In the absence of a practical, objective way of measuring the impact of drooling, we used a global rating scale to show a strong relationship between the carer’s perception of reduction in their child’s drooling and the longitudinal changes in Drooling Impact Scale scores after a saliva-control intervention. The Drooling Impact Scale has also been shown to have excellent responsiveness. Scores improved after two interventions of known efficacy (BoNT-A injections to the salivary glands and anticholinergic medication), and the data support the power of the scale to reflect large effect sizes in this population of children, predominantly with CP or intellectual disability. However, the carers in this study were not blinded to whether or not their child was receiving an intervention. Thus, their expectations of the magnitude of the effect may have influenced how they completed the Drooling Impact Scale.

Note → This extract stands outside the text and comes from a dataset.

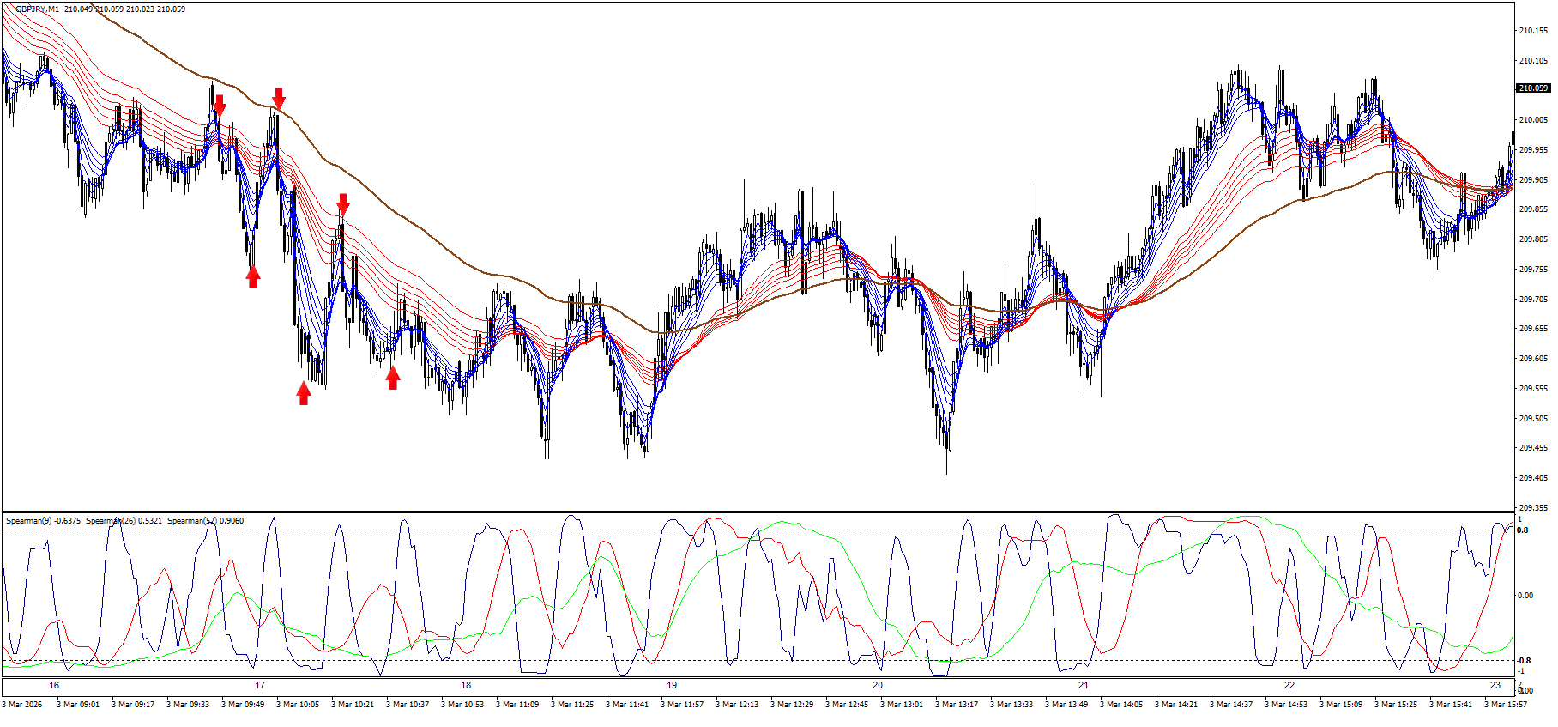The height and width of the screenshot is (727, 1558).
Task: Click hour marker 17 on the timeline
Action: pos(260,685)
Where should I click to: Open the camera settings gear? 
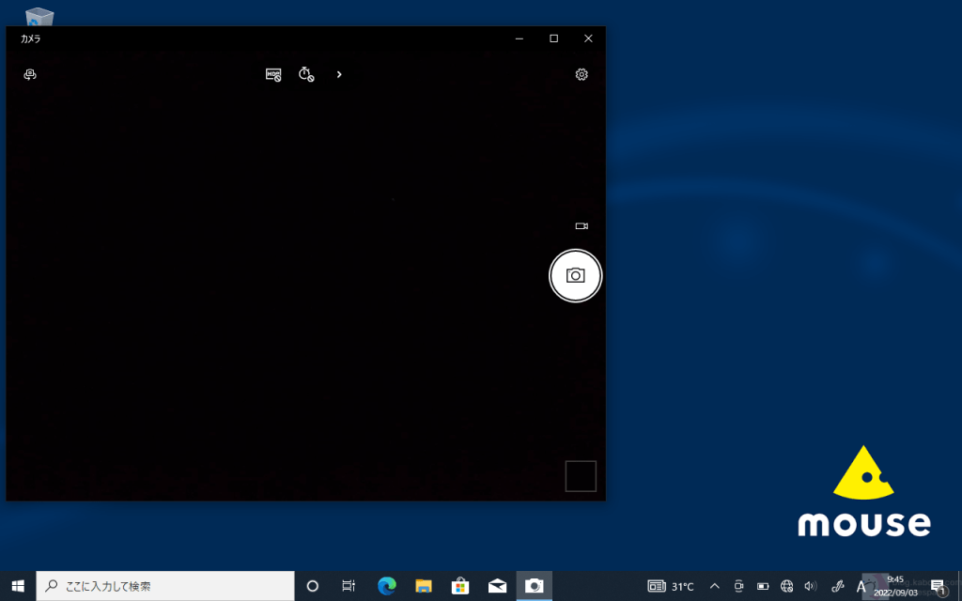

Although the clinimetric properties of the Drooling Impact Scale have been promising in the context of the types of children attending this particular saliva-control clinic, (predominantly children with CP or intellectual disability), it still needs to be tested in different groups and with other interventions. Moreover, the ability of the scale to discriminate between individuals or groups has not been investigated as part of these studies. Positive and negative impacts of saliva-control interventions on other areas such as eating and drinking skills and speech are not included in the scale. We specifically wanted to focus on the impact of drooling, and other information may need to be collected separately to evaluate the overall effectiveness of an intervention, rather than just its efficacy in reducing drooling. Data on other factors that might affect drooling, such as illness or concomitant medications, should also be collected.
These analyses support the usefulness of the Drooling Impact Scale as an evaluative tool to assess the effect of saliva-control interventions on drooling in children with developmental disabilities. The scale has been shown to behave as expected in validity studies, to have good test–retest reliability in stable children, and to be responsive to change in children who have undergone saliva-control interventions.